We congratulate President-Elect Barack Obama on a stunning win, and take a look at what he may expect in the economy in the next year.
Even before he's taken office, the American public is expecting great things from our new President-Elect. Mostly, this is an eagerness for positive solutions and the lack of confidence or trust in the outgoing President George W. Bush.
Mr. Obama will be facing the most difficult economy since the 1930's, with continuing negative financial news on a daily basis. Unlike Franklin Roosevelt's time though, that news is instantaneous and our economy can be impacted by news outside our own shores. Still further, the companies today that make up the backbone of our financial services sector are international, so something going wrong in Asia or Europe can bring down an American institution in days.
We are concerned that Mr. Obama's new administration will be hit hard with a series of negative figures in the first month of his Presidency. Actually, in the few days prior to his taking office, we anticipate seriously bad news in regard to jobs and earnings, with daily reports of business closings, many of them locally, not nationally reported.
Mr. Obama has expressed, wisely, the need for economic stimulus and soon, however, such legislation will be hard to come-by with the Bush presidency still in its final months.
Such a stimulus package should be focused largely on job creation in the short term, with a secondary tier intended for long-term projects like infrastructure.
In the shorter term, as we proposed previously, investment in small to mid-sized business would be the most helpful thing because it would create jobs throughout the nation, not merely in major job centers like big cities.
Fundamental to business at the higher end is the roots of business at the smallest end, where small companies make or use the products and services of larger concerns. Creating jobs in small business would trickle upwards to create more jobs in the larger businesses.
When people on Main Street have jobs, they're going to buy cars, pay bills, buy houses and stabilize communities around the nation. That increases, in the very short term, the consumer confidence levels and consumer spending.
Politically, it establishes the balanced view of recovery, and not one favorable to big business and Wall Street alone, as the outgoing Administration is presently viewed. Let's face it, investing in small business gives nothing to Lou Dobbs to complain about. He might even praise it.
While some might call it socialism and nationalization, it's simply capitalism, where government becomes the incubator for existing business growth and new startups. Once a company is underway and stable, it can repay its investment with interest and government makes a profit - if that's not capitalism at its best, what is?
The new Administration is going to face a myriad of troubling times and Americans should be patient. Everything from restaurants to retailers, manufacturers to service providers in the next two quarters will be suffering and we'll see many shuttering their doors, many of them well known, even if only locally.

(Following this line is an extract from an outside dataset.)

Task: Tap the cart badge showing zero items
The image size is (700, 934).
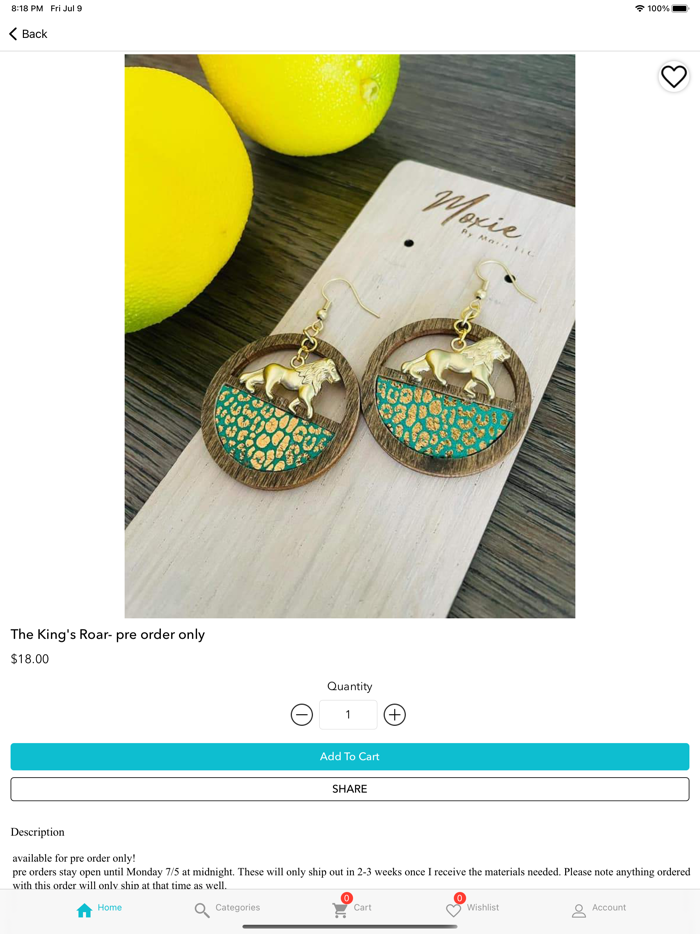Action: [346, 898]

What worked financially for generations doesn't work now because our economy is morphing into a next generation. Not just of the people in it, but in its scope and complexities. We now face not merely a global economy, but one with new interdependencies and practicalities. We face entirely unexpected dynamics, like the need for global financial policing and investigatory treaties, strict limitations of investment products so that they do not outweigh the total value of the national economy. The world cannot afford another Iceland, where the entire country became a hedge-fund.
Care must also be taken not to over-spend, lest the new Administration devalue the Dollar to such a point that our economy resembles that of the Weimar Republic or present-day Zimbabwe.

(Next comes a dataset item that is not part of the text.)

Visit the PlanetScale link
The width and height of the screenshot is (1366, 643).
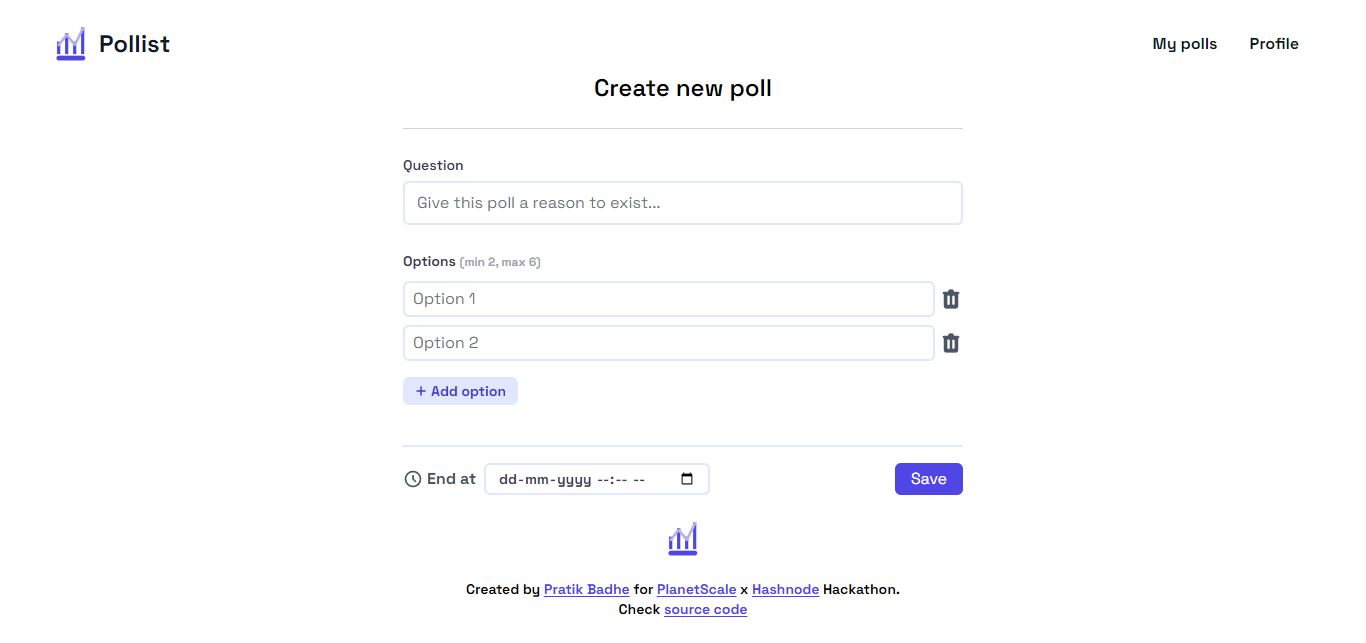click(696, 590)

Banks, though now global, must be brought under tight controls to keep banking operations exclusively within each nation's operation. If a bank division fails in one country, it shouldn't take out the rest of the company in other nations, and holding companies must be held accountable for the operations if their subsidiaries in new, innovative ways.

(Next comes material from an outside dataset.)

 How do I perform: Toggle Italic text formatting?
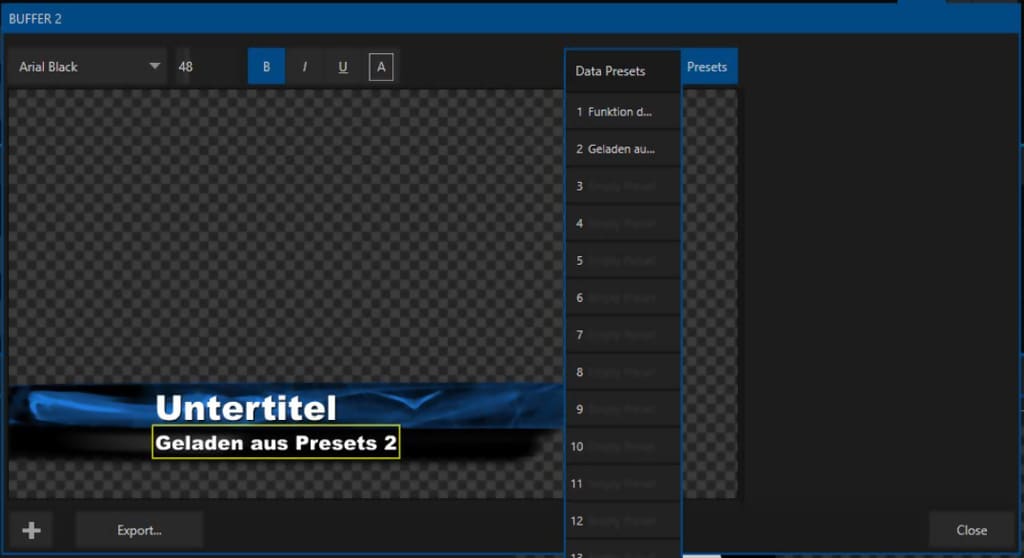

Companies must be prohibited from sheltering their operations offshore, particularly the holding companies. Not merely for tax purposes, but because such actions prevent economically sound nations from taking the right actions to prevent a crisis.
These are merely a few of the many issues facing Mr. Obama's new team and no matter whom he selects, we'll wish them the very best to accomplish these and other goals. We pledge our support to the nation's economic recovery. Hopefully our readers will do the same.